All public Tor nodes are blocked in China, but the anonymity network is still partially accessible in China using bridges and pluggable transports such as obfs4.
Another tool reported to be effective is Shadowsocks. Created by a Chinese developer specifically to bypass Chinese censorship, this tool creates SOCKS5 proxy connections to a server you rent yourself. This makes it unlikely that Chinese authorities have placed this server’s IP address on a blocklist.
Final thoughts
The effort and resources the CPC has poured into the Great Firewall demonstrates how potent free speech can truly be.
Here at Proton VPN we believe that free speech, access to unfiltered information, and the ability to freely form friendships and exchange ideas with others around the world is a fundamental human right.
Tools offered by Proton VPN, such as Stealth protocol and Alternative routing have proven effective at defeating censorship in places such as Russia, Iran, and Egypt. While we at Proton have yet to find a way to consistently bypass the GFW, we support efforts everywhere to defeat online censorship.

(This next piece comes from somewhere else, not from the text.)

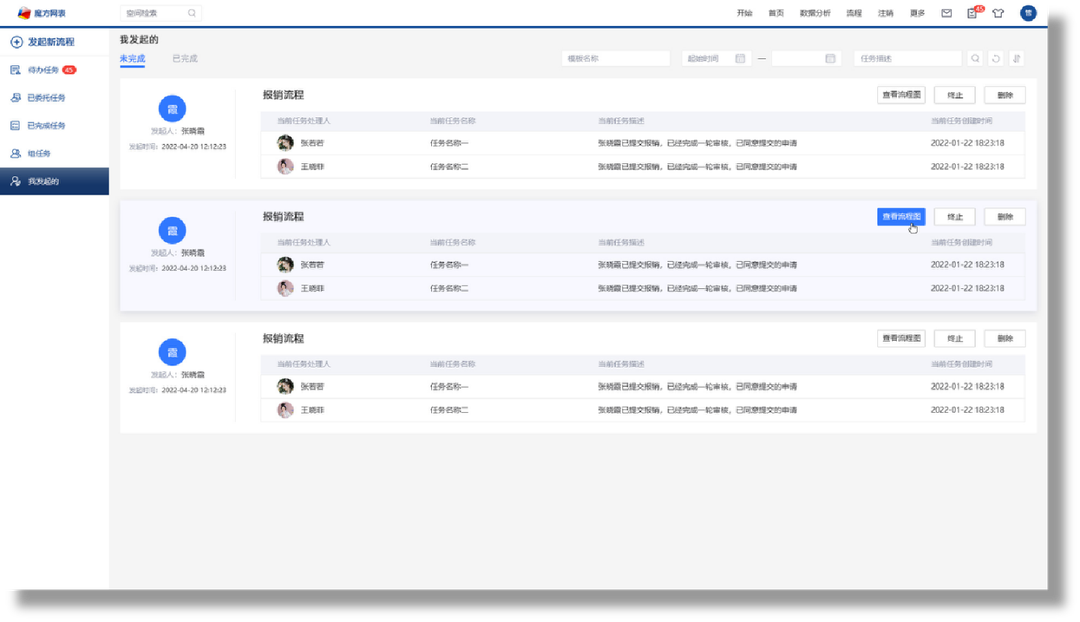
Task: Click the T-shirt theme icon
Action: (x=998, y=13)
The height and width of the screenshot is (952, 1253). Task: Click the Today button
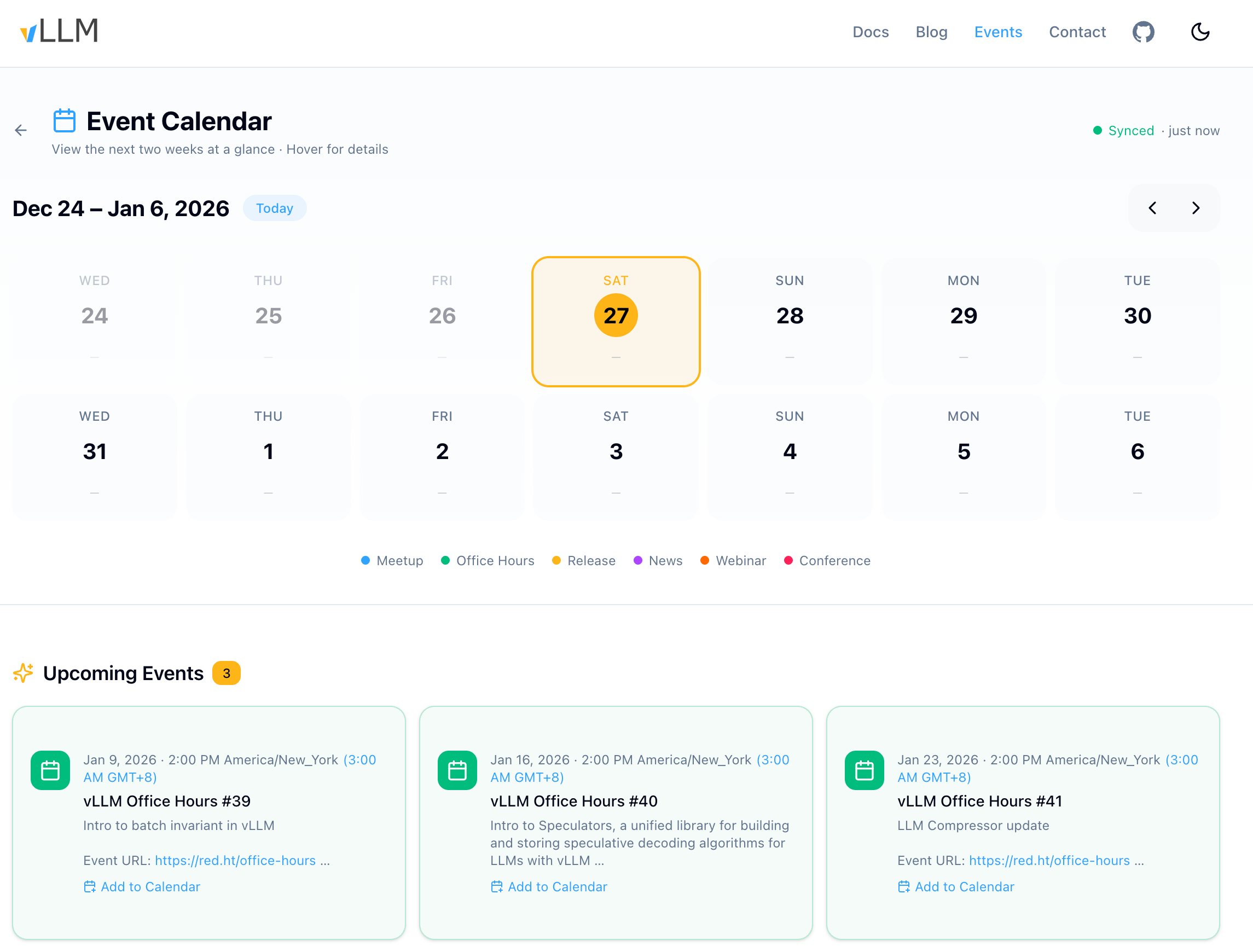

Frequently asked questions
Google was happy to enforce the Communist Party of China’s (CPC) censorship restrictions for years in return for access to the 700 million internet users in China. However, in 2009, the CPC banned all Google services following a dispute over accusations that the Chinese government was complicit in cyberattacks on Google websites.
Google responded by refusing to censor content in China, including refusing to remove videos on YouTube that showed police beating protesters during riots in Tibet.
The Chinese government blocked access to Facebook in 2009 when protesters used it to organize resistance to authorities during deadly riots in the western Xinjiang region. When the government demanded Facebook to hand over the protesters’ identities and information, Facebook refused to comply, leading to the block.
The Chinese government blocked Twitter at the same time it blocked Facebook, and for the same reason — protesters used it during the 2009 Ürümqi riots to organize themselves and share information.
There are no laws specifically against using a VPN in China. In fact, the use of domestic VPN services is very popular in China, although these must be registered, and they must submit logs to the government. In 2019, a man in Guangdong province was fined 1,000 Yuan (approx. $145) for accessing foreign websites using the Lantern VPN app. This is the only known example of someone getting into trouble simply for using a VPN, although there has been a crackdown on people running unlicensed domestic VPN services. In 2017 the municipality of Chongqing city announced fines for VPN users, but as far as we know, no one has ever been charged. All of this is quite remarkable for a country where, according to a 2019 survey by GlobalWebIndex, 29% of China’s 700 million internet users use VPNs.
All major international social media platforms are blocked by the Great Firewall. This includes Facebook, Instagram, Twitter, and Quora. However, there is a thriving social media culture in China on domestic platforms such as WeChat, Sina Weibo, and Douban. These platforms must give the Chinese government access to their systems and comply with its censorship orders.